### What to produce:
Transcribe only the part of the listing below that begins at the line containing "Task: Toggle Allow" and runs to its final line, keeping both ends.
------------
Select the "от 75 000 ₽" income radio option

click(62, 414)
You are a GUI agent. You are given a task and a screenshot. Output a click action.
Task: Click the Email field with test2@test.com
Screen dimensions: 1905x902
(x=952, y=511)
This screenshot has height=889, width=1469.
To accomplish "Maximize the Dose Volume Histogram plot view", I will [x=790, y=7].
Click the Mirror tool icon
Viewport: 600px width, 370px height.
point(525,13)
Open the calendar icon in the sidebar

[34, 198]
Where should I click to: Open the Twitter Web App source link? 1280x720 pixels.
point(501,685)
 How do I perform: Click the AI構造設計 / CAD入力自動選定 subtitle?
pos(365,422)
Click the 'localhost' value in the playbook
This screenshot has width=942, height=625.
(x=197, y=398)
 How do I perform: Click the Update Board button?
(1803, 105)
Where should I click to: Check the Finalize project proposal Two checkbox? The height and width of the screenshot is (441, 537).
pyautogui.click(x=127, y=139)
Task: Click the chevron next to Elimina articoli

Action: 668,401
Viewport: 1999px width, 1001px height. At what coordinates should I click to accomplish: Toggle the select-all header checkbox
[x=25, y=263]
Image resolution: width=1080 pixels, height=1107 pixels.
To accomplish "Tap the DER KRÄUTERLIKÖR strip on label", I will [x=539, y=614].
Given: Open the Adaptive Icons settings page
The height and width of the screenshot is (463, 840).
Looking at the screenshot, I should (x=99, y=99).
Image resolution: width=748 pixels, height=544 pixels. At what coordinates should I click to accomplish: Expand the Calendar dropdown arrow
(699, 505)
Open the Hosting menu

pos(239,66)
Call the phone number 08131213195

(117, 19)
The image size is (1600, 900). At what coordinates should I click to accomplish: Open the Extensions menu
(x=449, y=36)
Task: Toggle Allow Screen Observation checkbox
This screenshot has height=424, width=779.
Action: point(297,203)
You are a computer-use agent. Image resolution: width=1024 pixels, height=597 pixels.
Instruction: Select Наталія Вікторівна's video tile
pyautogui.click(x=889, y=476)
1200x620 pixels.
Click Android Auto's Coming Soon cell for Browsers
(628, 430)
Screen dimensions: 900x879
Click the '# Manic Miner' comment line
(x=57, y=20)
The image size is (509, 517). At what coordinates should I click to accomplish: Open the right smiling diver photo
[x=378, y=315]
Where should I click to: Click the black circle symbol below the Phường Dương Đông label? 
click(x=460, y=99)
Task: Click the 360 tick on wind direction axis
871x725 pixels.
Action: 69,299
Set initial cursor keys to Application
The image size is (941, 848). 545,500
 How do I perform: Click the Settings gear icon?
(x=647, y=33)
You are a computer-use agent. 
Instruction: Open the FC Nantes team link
------------
### Problem solution:
Task: Toggle Allow Screen Observation checkbox
This screenshot has height=424, width=779.
Action: point(297,203)
You are a computer-use agent. Image resolution: width=1024 pixels, height=597 pixels.
Instruction: Select Наталія Вікторівна's video tile
pyautogui.click(x=889, y=476)
1200x620 pixels.
Click Android Auto's Coming Soon cell for Browsers
(628, 430)
Screen dimensions: 900x879
Click the '# Manic Miner' comment line
(x=57, y=20)
The image size is (509, 517). At what coordinates should I click to accomplish: Open the right smiling diver photo
[x=378, y=315]
Where should I click to: Click the black circle symbol below the Phường Dương Đông label? 
click(x=460, y=99)
Task: Click the 360 tick on wind direction axis
871x725 pixels.
Action: 69,299
Set initial cursor keys to Application
The image size is (941, 848). 545,500
 How do I perform: Click the Settings gear icon?
(x=647, y=33)
You are a computer-use agent. 
Instruction: Open the FC Nantes team link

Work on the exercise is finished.